The eerie cover, picturing Pierce in black and white, staring into the distance with a shotgun slung over his shoulder, gives as much of an indication of the thematic material inside as much as the session musicians do the musical material. While the polished music could use a little grit at times, the lyrics are the opposite. While Pierce continues to sing about some of his favourite themes - murder, sex, pain, failure, debauchery, drugs, and prostitution, the murder part of the equation is accentuated.

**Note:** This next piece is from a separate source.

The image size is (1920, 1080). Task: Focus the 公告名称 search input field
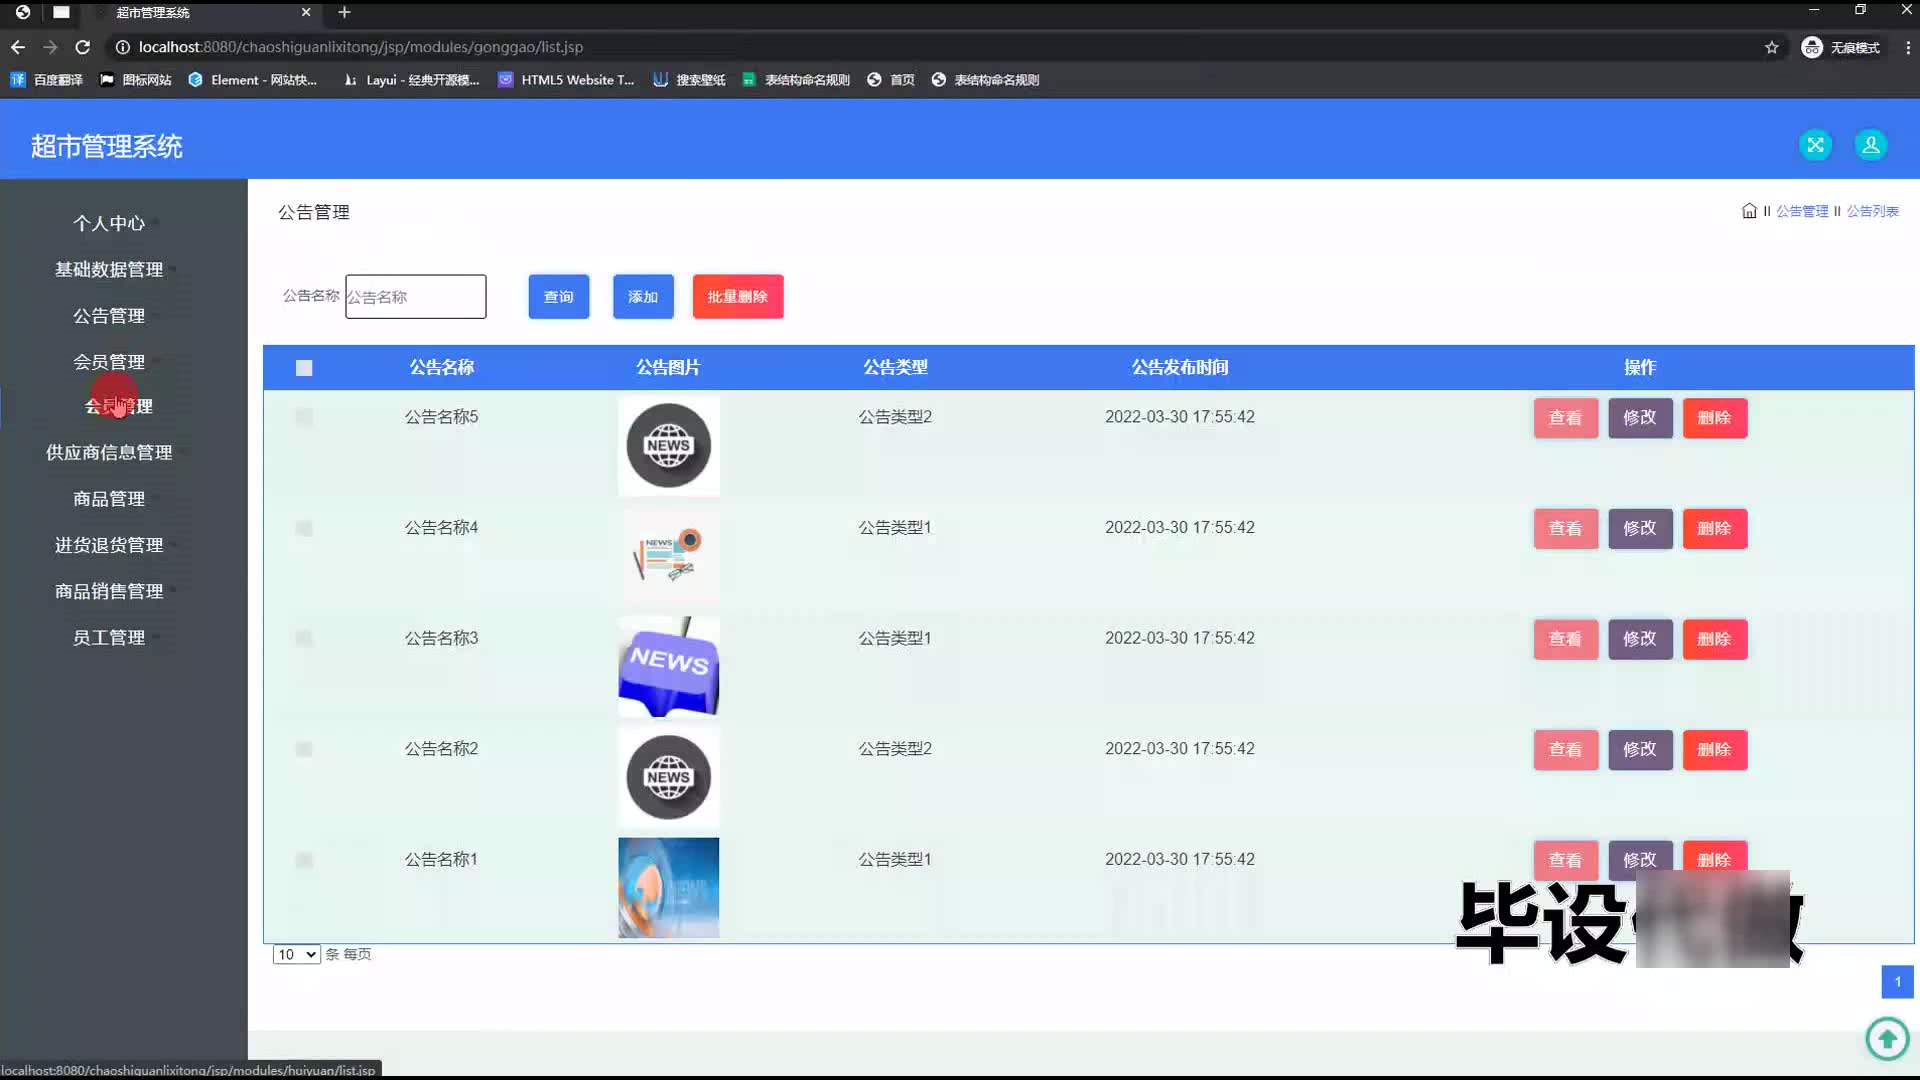(415, 297)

The first song, “Love and Desperation,” displays Pierce’s significant progress as a singer, songwriter, and guitarist - containing a few of his best lines. Starting out almost as if it is might become a no-wavey Contortions type of song, “Love and Desperation” quickly moves into its pop/ska foundation. Pierce’s guitar solo, while showcasing his ability, contains no small amount of cheese. “Sex Killer” is a beat oriented 1980s pop number whose title gives away the subject matter. “Cleopatra Dreams On” is almost R.E.M.-ish but contains some of Pierce’s best Television-style guitar lines. With its walking bass, “Sensitivity” is jazzy and interesting despite the production. Just in case you were confused about Pierce singing a song about this subject, the chorus is: “Sensitivity is not in you and not in me.”

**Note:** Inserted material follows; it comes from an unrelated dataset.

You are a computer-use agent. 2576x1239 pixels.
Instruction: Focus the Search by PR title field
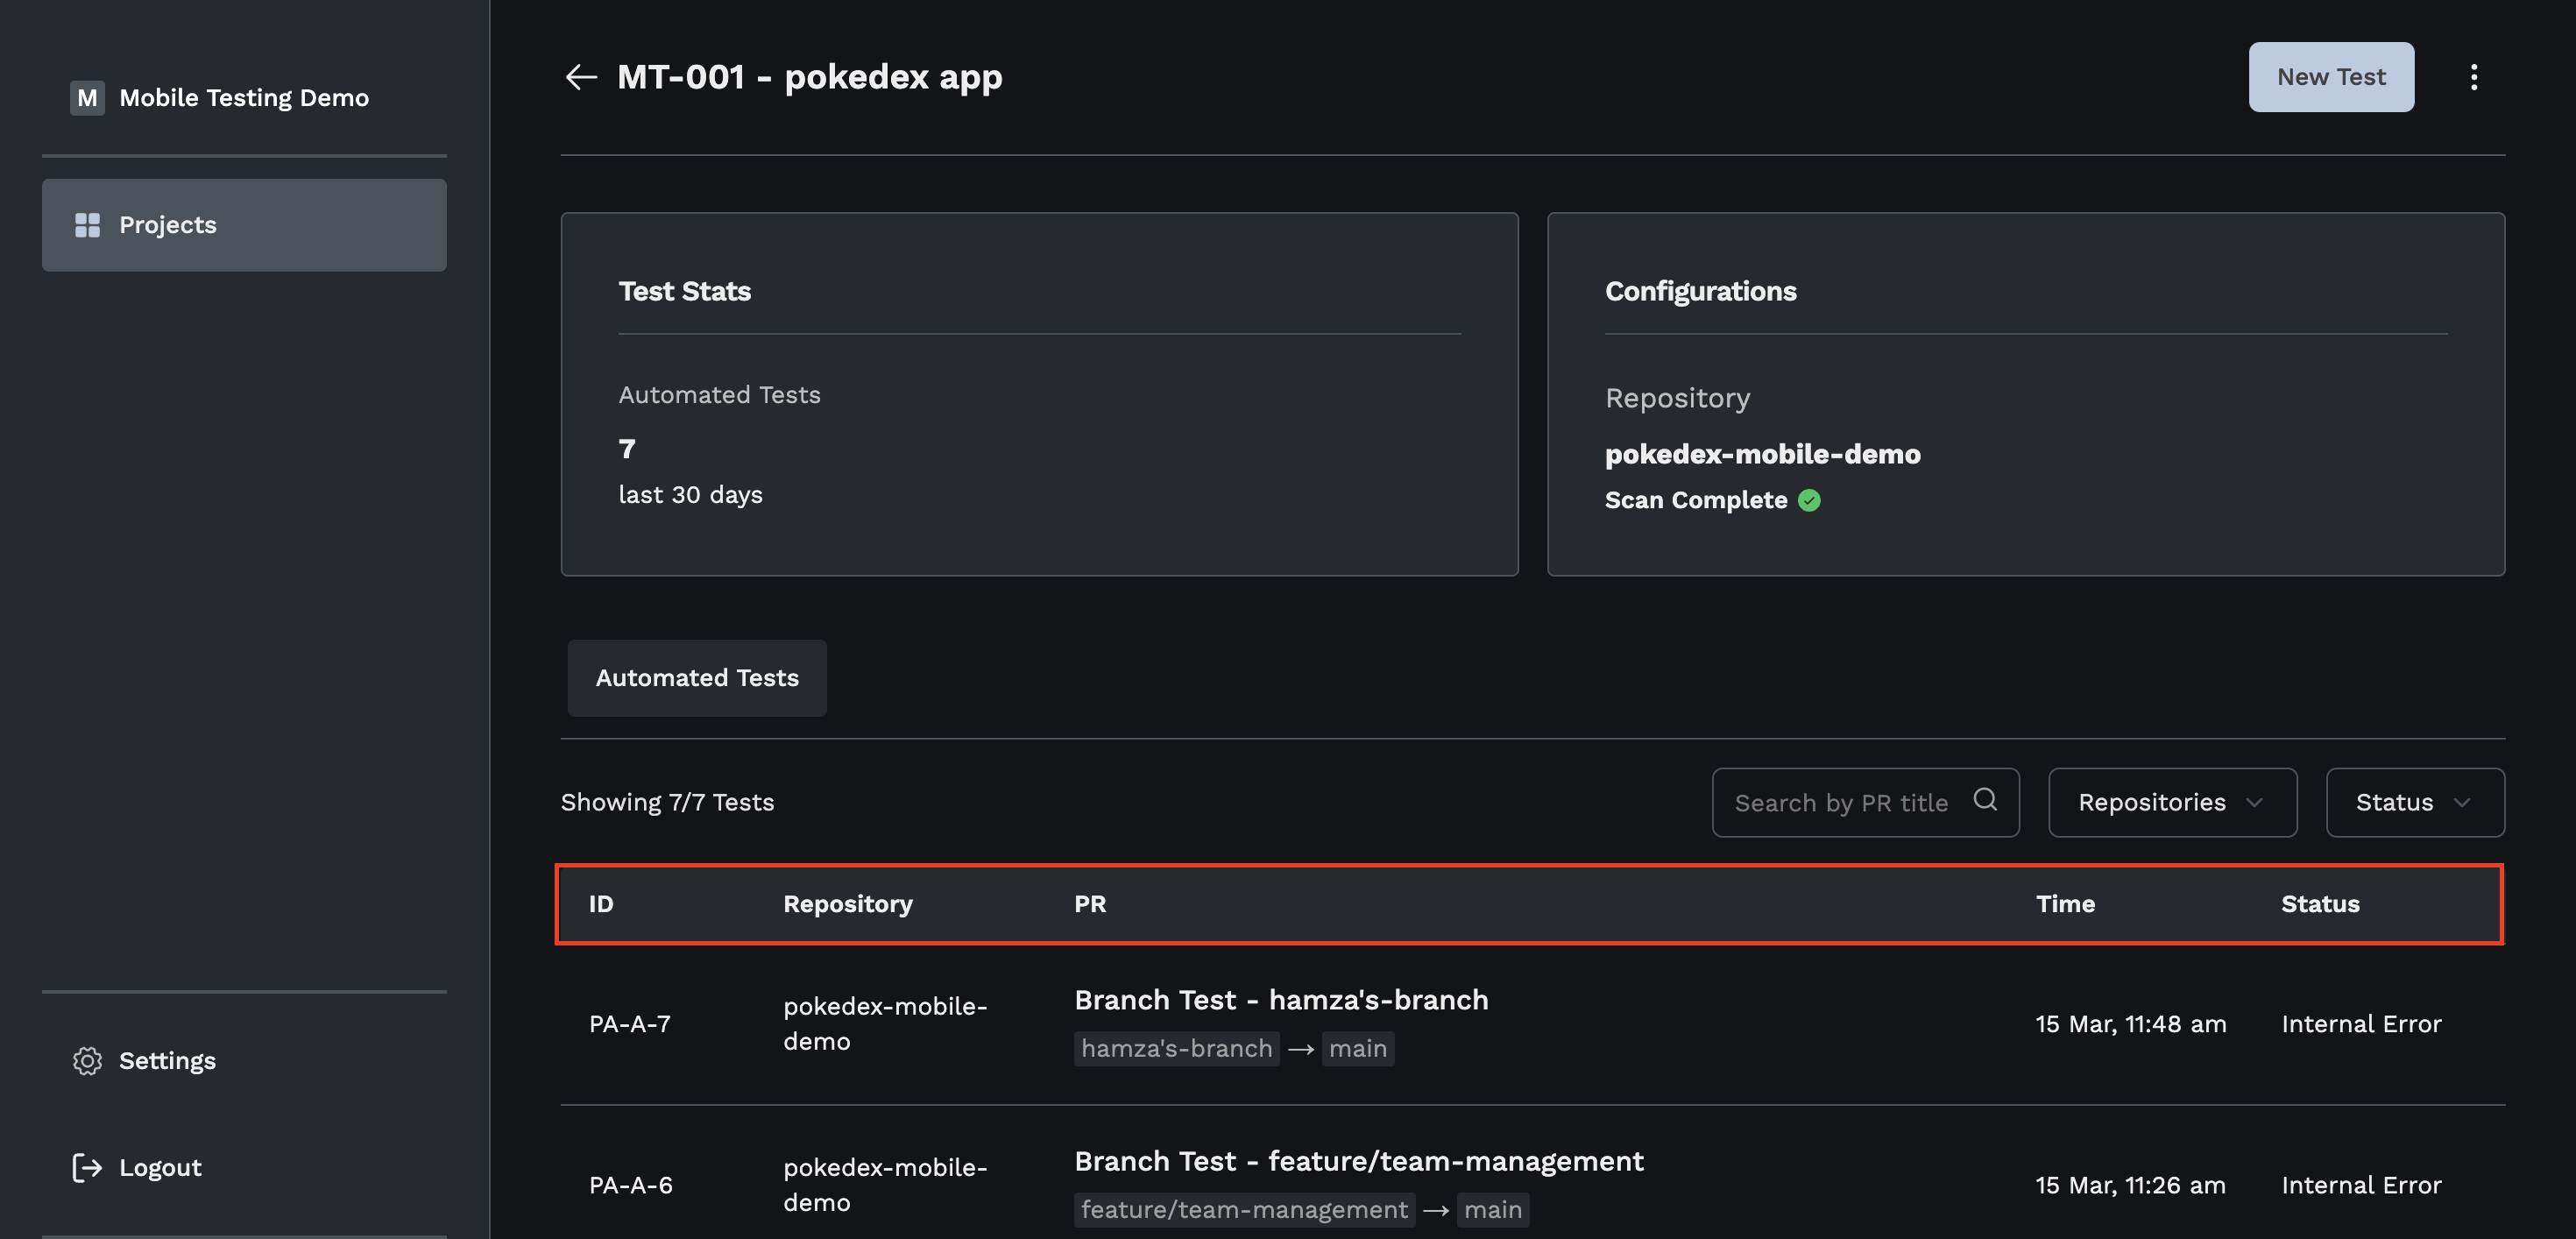[x=1842, y=803]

Next, the rootsy “Hey Juna” picks up the pace with another walking bass line and big ghostly production. The lyrics, sung in English, Japanese, and Spanish, phrased and themed in the style of Willie Dixon’s “Wang Dang Doodle,” mention Baby Romi (Mori, his girlfriend at the time), Murray the Man (Mitchell, a friend from the Fur Bible and Siouxsie and the Banshees), Kid the Squid (Congo Powers, best friend and Gun Club band-mate), and Nick the Cave (I’ll let you guess this one). Asking, “is it uptown or down… yellow, black or brown… Chinatown or funkytown?”, the INXS new wave “Love Circus” declares, “we haven't seen anyone dead like you / since a war was near.” As Pierce concludes “you got a price that is not so nice / you got demise written on your mind,” one can’t help but wonder if the singer was directing these lines at himself. “Wildweed,” the punk number on the record, is the story of a man who kills his wife and children so he can no longer hurt them. Not “The Stranger,” the protagonist sets the house on fire and heads to Mexico. While the song suffers a bit from the sterile production, Pierce’s spazzy solo deserves special praise. With “The Midnight Promise,” Pierce ends the album as he began it – with a Jamaican-tinged pop song. The chorus is very Television, or even, The Las Vegas Story. In addition to perhaps the best music here, “The Midnight Promise” also contains some Pierces most interesting and perverse imagery (“your breath on the window rings the note/ you’re always coughing from the smoke and hatching children in your throat”). This one is about an East Village junkie prostitute. The only hitch is that the guitar, played a bit like Tom Verlaine, somehow comes off like a cross between late-period David Gilmour and Stevie Ray Vaughan. Pierce redeems himself at the ending as the song fades into a solo acoustic Mississippi John Hurt style instrumental part.
There are a number of good songs and good ideas here. I think my problem is primarily the production. But for those who like the eighties pop and new wave sounds, I would recommend this. This of course is also a must for rabid Gun Club enthusiasts.